# Data supplied
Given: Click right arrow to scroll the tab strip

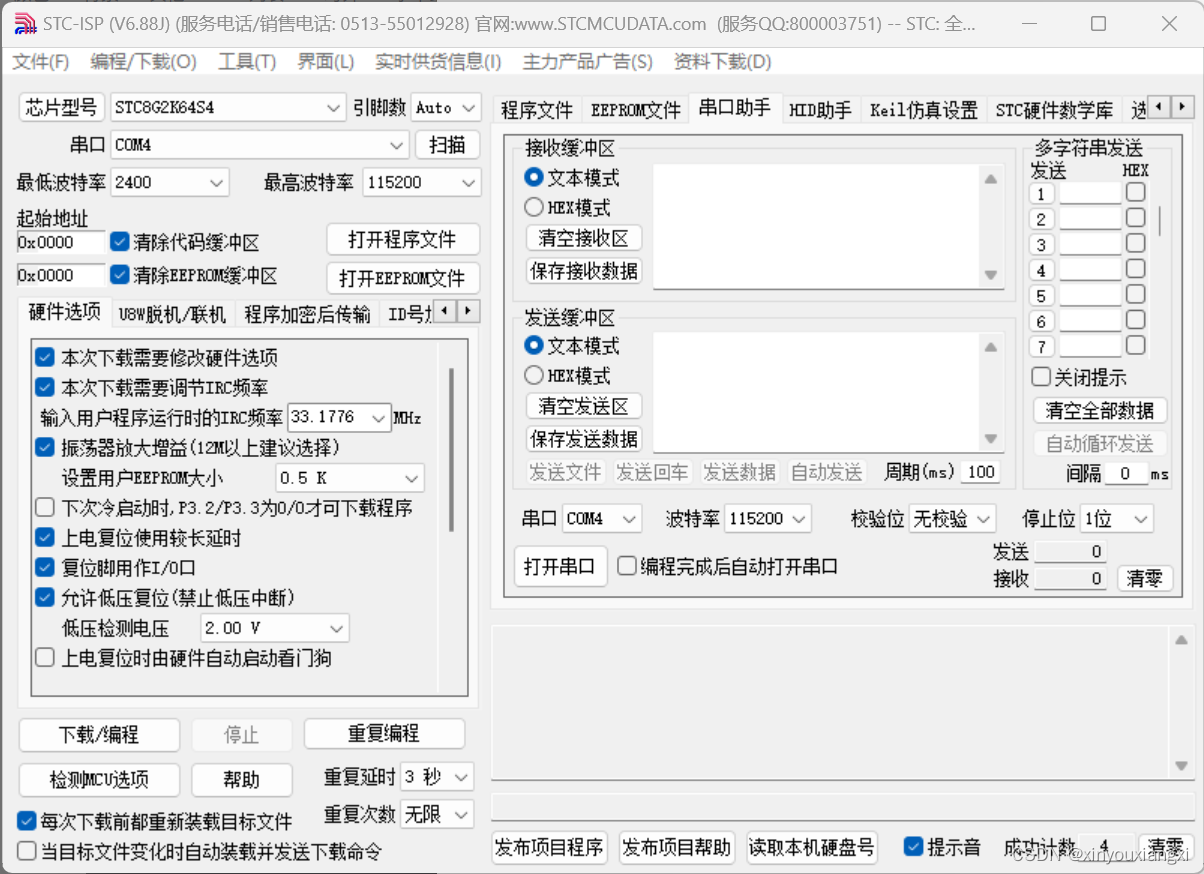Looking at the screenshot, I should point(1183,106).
* * *
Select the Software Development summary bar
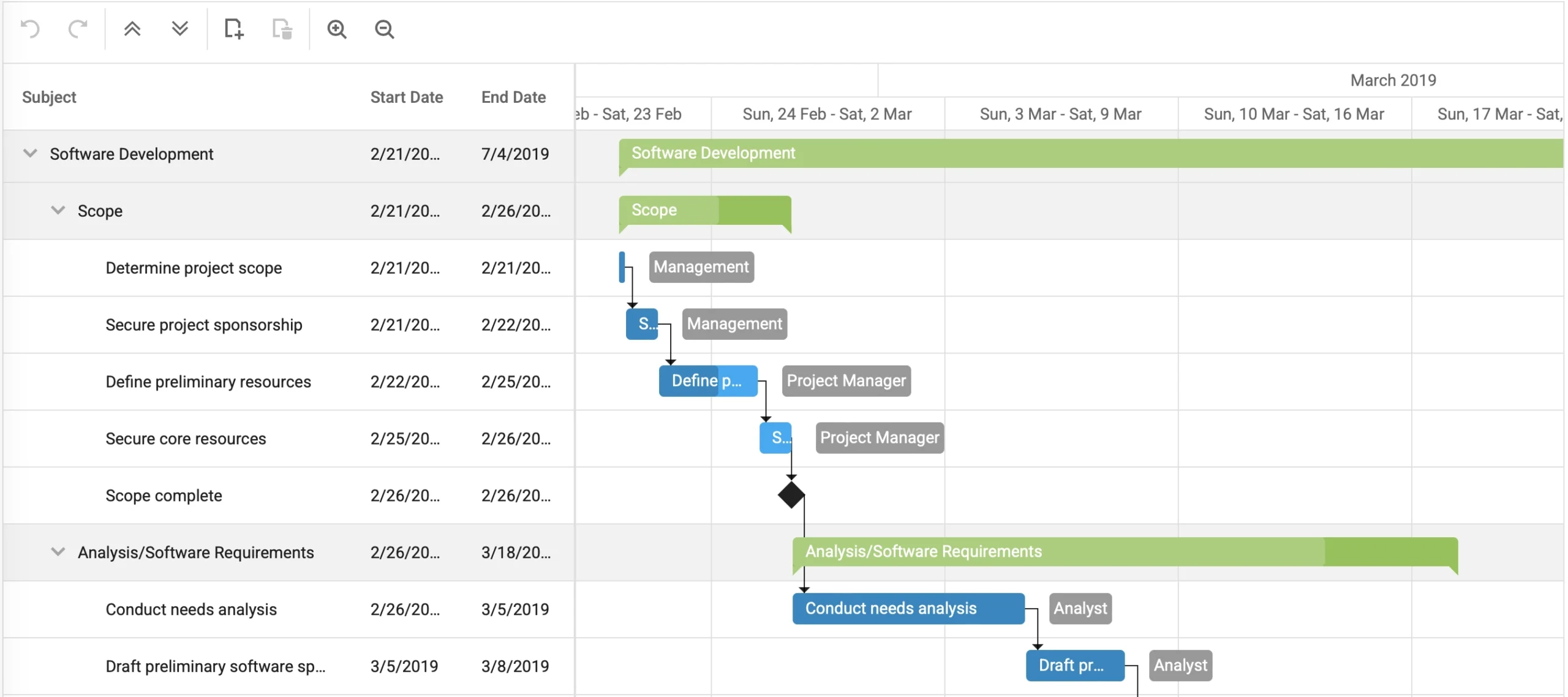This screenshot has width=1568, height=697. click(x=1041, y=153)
* * *
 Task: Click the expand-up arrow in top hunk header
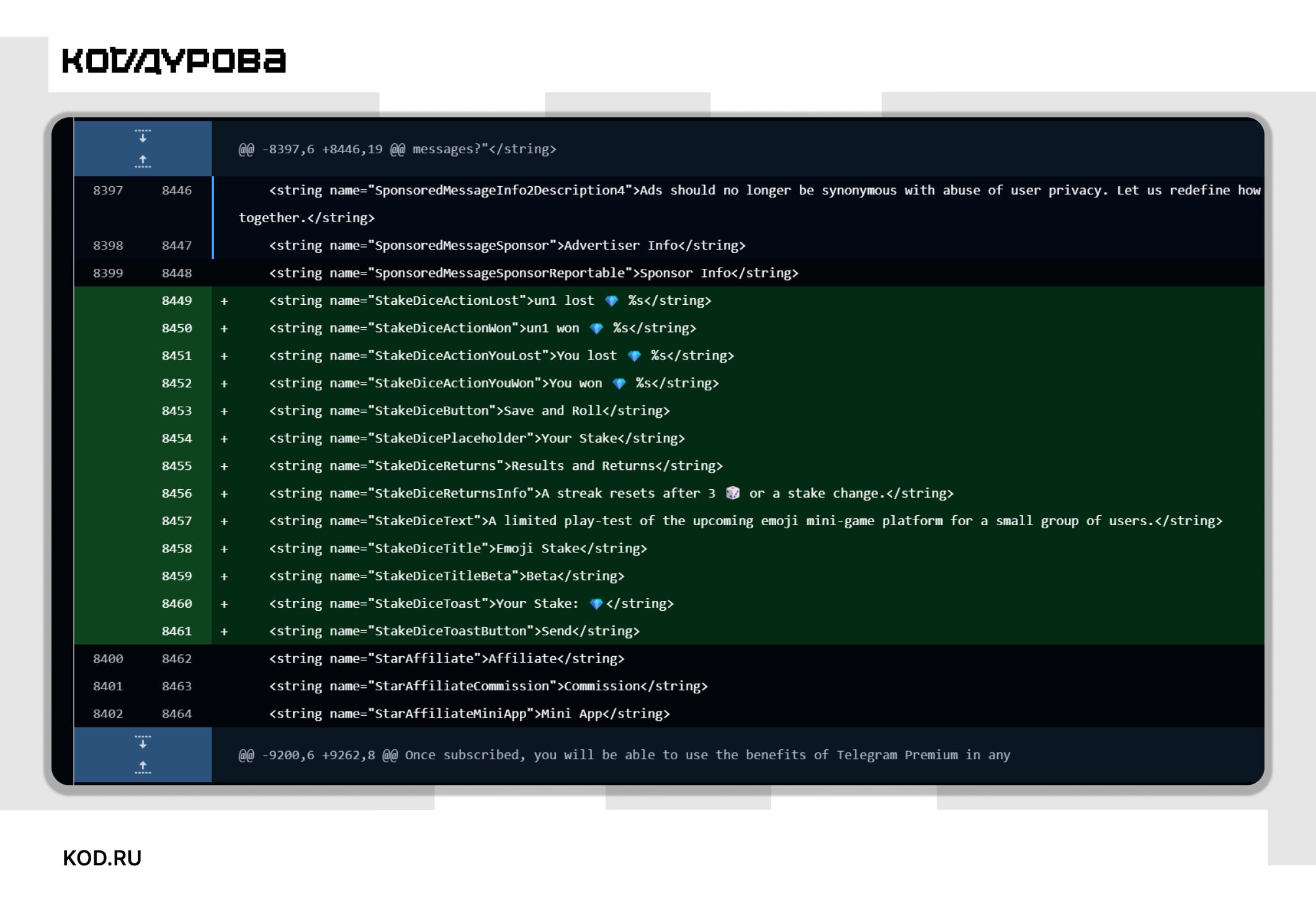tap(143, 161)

# What the task requires
Update the material starting at the line that contains "Task: Click the" and ending with the line that contains "tap(143, 161)", replacing "top" with "bottom" and changing nothing else. Return only those lines, without the pictures.

# Task result
 Task: Click the expand-up arrow in bottom hunk header
tap(143, 161)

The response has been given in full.